SPIFFWORKFLOW_BACKEND_OPEN_ID_SCOPES: "openid profile email groups"

does not fix the error.

Attempting to additionally set:

SPIFFWORKFLOW_BACKEND_OPEN_ID_SERVER_INTERNAL_URL: "http://[keycloack address]/realms/[spiff realm]"

does not fix the issue.

I've scoured the internet and the SpiffWorkflow docs looking for additional information and clues but haven't found any.

Potential Root Cause and Possible Solutions

• Perhaps I'm missing an important setup step?
• Perhaps authentication_controller.py needs to send an additional code when requesting authentication and authorization information, as the error message suggests.

[burnettk]

are you running a version of spiffworkflow-backend that has this commit: 005de8a ?

:latest would not have this, potentially, but :main-latest should.

[i-am-mike-davis]

I was running with image: ghcr.io/sartography/spiffworkflow-backend:latest

So I tried using: image: ghcr.io/sartography/spiffworkflow-backend:main-latest

and setting

SPIFFWORKFLOW_BACKEND_OPEN_ID_IS_AUTHORITY_FOR_USER_GROUPS: "true"
SPIFFWORKFLOW_BACKEND_OPEN_ID_SCOPES: "openid profile email groups"

^ but that does not work and produces the aforementioned error.

But if I drop SPIFFWORKFLOW_BACKEND_OPEN_ID_SCOPES and just use

SPIFFWORKFLOW_BACKEND_OPEN_ID_IS_AUTHORITY_FOR_USER_GROUPS: "true"

I do NOT receive the error and authentication via keycloak is able to proceed.

[burnettk]

yeah, i'm guessing you are getting an error from keycloak about scopes that isn't surfaced in a transparent way. But glad you got it working.

[i-am-mike-davis]

By the way, @burnettk, I really appreciated your quick response. You helped me get moving again!

yeah, i'm guessing you are getting an error from keycloak about scopes that isn't surfaced in a transparent way. But glad you got it working.

Are there container tags that I should be using like v.0.0.63 instead of latest or should I default to always using main-latest for a deployment?

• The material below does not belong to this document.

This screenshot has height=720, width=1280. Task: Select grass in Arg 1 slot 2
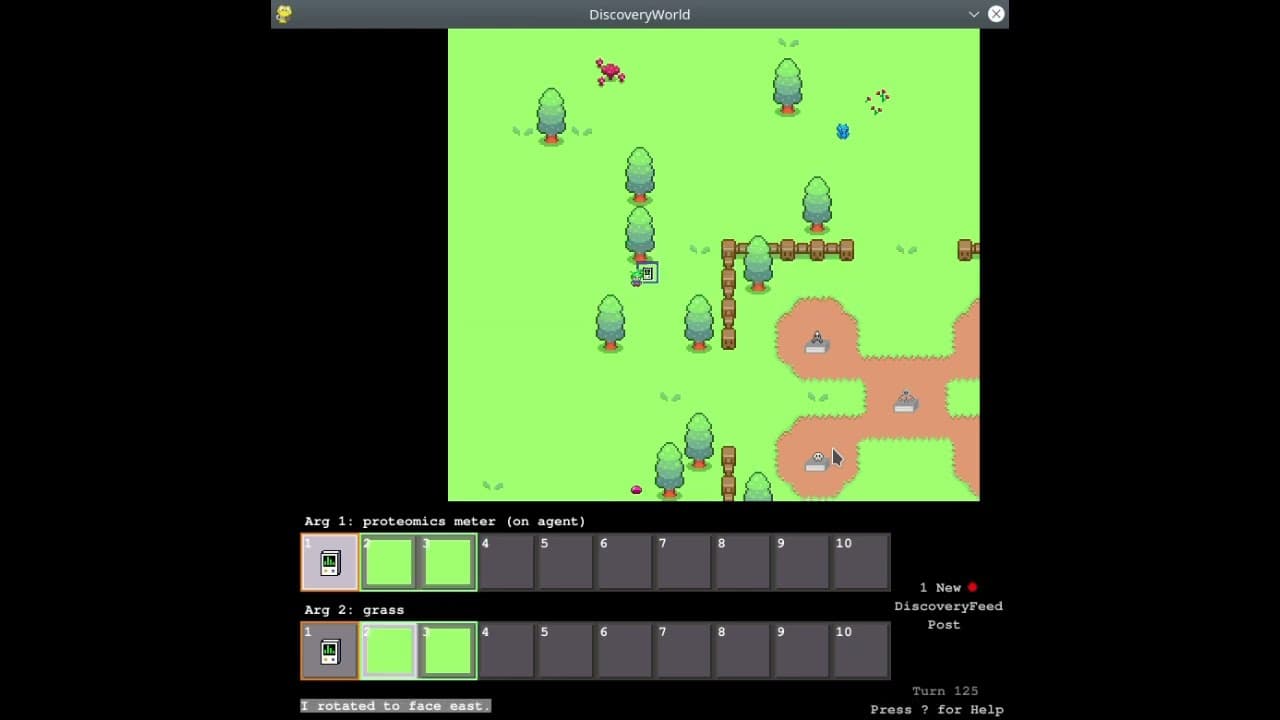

For example, should I also be running the main-latest for the spiffworkflow-frontend, spiffworkflow-backend, and spiffworkflow-connector?

[burnettk]

latest is the latest release. you could pin to a specific release as well. main-latest is the fastest moving, since there are many changes to main between each release. there are also docker tags for each main release. see https://github.com/sartography/spiff-arena/actions/runs/12721191784, for example. so you can pick whatever level of recentness / stability you might like. i'd recommend pinning to something specific, v0.0.63, ghcr.io/sartography/spiffworkflow-frontend:main-2025-01-11_04-28-39-efdf53d, etc.